And Liz Gilbert said unused creativity is not benign. Hmm. I believe I do have the creativity in me, and I need to write down when the thoughts pop in my head because if I don't, they are now GONE! I love, love, love to work out life writing this blog.
Today's missive revolves around the project that has been going on at my house for the last few months. We decided to build an inground pool back in August. The fact that we had an above ground pool for 5-6 years might have indicated that we would use one. We only toyed with the idea of putting one in off and on over the years.
There was a small (destructive) voice inside of me that said, I was not worthy of a pool.
My view on December 27th, 2015 |
That same voice said we shouldn't buy a BMW or other "fancy" car. I had a hard time buying our last vehicle which happened to be top of the line. Something about a pool or expensive car says excess. Or is it that I'm not worthy?
It's interesting to pay attention to the thoughts around this. And I have learned that I have for years told myself stories about my worthiness which were not true.

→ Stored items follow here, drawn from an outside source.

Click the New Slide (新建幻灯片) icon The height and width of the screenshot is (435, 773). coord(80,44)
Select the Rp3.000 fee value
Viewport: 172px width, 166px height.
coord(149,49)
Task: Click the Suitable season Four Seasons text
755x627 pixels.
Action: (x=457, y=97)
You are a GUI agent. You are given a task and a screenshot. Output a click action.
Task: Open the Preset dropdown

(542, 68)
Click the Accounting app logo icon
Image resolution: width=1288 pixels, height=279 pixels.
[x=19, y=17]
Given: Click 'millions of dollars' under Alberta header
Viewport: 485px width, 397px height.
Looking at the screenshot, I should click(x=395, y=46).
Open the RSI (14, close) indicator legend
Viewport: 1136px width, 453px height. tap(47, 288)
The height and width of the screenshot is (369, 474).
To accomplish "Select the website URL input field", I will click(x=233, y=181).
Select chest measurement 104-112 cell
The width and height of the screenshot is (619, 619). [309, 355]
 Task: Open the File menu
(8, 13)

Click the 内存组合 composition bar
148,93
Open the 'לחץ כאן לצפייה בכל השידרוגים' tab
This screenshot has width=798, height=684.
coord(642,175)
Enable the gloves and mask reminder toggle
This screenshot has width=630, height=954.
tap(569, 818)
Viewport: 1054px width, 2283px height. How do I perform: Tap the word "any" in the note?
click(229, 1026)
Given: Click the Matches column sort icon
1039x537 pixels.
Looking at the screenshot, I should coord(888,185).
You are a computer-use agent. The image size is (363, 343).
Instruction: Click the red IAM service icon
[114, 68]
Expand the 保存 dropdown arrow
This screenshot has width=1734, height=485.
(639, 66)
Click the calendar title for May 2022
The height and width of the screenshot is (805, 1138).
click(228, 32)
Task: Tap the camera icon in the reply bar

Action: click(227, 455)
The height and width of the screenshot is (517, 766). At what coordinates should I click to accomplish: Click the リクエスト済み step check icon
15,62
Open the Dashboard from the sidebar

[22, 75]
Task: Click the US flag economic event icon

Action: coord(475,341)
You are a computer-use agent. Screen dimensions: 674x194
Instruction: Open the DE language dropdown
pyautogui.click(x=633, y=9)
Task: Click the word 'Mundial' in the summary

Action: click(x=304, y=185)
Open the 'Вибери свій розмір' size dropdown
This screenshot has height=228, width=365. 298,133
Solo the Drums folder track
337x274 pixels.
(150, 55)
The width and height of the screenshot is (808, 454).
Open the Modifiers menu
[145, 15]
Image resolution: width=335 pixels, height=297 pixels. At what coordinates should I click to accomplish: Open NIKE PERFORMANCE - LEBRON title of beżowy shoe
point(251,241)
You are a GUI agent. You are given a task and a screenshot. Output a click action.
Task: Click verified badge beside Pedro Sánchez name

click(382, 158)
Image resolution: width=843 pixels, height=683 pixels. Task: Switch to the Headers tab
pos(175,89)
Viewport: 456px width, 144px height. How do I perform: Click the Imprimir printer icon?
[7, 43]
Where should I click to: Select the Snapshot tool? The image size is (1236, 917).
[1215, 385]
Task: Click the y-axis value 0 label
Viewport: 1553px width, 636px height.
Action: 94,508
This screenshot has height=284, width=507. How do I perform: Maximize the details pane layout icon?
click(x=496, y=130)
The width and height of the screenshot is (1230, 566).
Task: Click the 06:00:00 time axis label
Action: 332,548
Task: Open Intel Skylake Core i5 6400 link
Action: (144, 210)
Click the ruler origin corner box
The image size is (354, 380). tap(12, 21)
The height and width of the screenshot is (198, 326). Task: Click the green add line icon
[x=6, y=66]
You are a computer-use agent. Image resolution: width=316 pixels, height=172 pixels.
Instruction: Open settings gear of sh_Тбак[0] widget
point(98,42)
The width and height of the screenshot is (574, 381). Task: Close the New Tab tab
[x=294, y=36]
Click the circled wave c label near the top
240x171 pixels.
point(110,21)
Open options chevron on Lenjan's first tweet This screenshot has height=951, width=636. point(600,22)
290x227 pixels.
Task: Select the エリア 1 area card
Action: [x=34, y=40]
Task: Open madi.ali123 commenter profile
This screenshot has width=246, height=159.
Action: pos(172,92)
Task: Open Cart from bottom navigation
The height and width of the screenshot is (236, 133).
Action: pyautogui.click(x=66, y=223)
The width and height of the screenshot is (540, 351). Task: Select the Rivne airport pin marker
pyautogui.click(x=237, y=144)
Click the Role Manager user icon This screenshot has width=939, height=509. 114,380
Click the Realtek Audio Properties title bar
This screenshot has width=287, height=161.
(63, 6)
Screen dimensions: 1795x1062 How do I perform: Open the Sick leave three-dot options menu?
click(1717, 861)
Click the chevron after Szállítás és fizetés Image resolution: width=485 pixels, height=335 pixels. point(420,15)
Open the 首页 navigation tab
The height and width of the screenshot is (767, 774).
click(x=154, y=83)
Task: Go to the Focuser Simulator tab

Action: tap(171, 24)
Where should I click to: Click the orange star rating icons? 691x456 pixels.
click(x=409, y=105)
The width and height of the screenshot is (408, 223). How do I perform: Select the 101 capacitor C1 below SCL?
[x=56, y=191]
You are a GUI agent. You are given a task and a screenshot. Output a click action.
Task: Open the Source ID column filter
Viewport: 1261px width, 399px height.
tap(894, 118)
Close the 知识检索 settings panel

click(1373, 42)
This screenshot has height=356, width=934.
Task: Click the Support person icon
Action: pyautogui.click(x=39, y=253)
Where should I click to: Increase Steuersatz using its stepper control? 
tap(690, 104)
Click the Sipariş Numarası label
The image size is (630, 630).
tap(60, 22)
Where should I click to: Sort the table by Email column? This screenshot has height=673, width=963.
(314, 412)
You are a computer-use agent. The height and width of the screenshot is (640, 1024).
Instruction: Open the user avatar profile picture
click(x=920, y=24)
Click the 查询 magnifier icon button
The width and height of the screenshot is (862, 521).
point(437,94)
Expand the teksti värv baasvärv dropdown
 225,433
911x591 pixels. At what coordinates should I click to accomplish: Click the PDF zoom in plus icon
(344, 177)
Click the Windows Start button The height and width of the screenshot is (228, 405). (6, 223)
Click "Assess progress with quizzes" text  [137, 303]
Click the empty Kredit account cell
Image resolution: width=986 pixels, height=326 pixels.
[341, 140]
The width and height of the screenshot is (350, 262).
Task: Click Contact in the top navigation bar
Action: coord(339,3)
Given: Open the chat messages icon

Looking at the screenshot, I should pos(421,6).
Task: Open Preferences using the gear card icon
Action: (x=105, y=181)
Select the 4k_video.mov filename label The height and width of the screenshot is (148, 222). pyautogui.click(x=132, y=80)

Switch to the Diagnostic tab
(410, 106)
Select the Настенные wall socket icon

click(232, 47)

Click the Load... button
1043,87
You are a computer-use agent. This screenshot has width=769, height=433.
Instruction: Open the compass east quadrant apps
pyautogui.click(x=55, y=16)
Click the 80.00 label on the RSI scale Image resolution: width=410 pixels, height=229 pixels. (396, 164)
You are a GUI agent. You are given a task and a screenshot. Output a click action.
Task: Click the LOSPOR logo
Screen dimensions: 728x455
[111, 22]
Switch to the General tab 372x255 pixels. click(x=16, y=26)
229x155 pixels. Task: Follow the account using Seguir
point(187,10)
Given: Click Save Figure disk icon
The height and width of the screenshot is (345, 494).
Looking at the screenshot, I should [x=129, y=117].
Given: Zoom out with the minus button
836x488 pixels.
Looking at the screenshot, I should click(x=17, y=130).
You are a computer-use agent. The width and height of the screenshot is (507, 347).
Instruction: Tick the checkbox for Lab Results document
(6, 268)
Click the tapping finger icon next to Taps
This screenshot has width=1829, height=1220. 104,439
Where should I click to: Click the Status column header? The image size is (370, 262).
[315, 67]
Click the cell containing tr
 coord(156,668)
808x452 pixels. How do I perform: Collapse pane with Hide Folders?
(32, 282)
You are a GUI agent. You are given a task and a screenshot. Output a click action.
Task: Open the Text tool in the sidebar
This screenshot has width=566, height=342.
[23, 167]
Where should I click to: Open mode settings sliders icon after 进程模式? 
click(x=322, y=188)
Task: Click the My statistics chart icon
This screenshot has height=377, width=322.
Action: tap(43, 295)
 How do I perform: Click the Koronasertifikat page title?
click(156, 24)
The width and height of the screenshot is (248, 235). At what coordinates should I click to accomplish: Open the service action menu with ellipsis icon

And I am cracking open those thoughts slowly but surely. It's not easy work of course, but evolving never is.
But this time we went for the pool. Refinanced and upped our mortgage a bit, and away we go.
First "spa" experience on 12/10/15 |
This is our backyard!
Mallory said it feels like a neighbor's yard and I concur.
And I'm going to enjoy every moment of it, including cleaning the blasted leaves out of the pool!
Namaste.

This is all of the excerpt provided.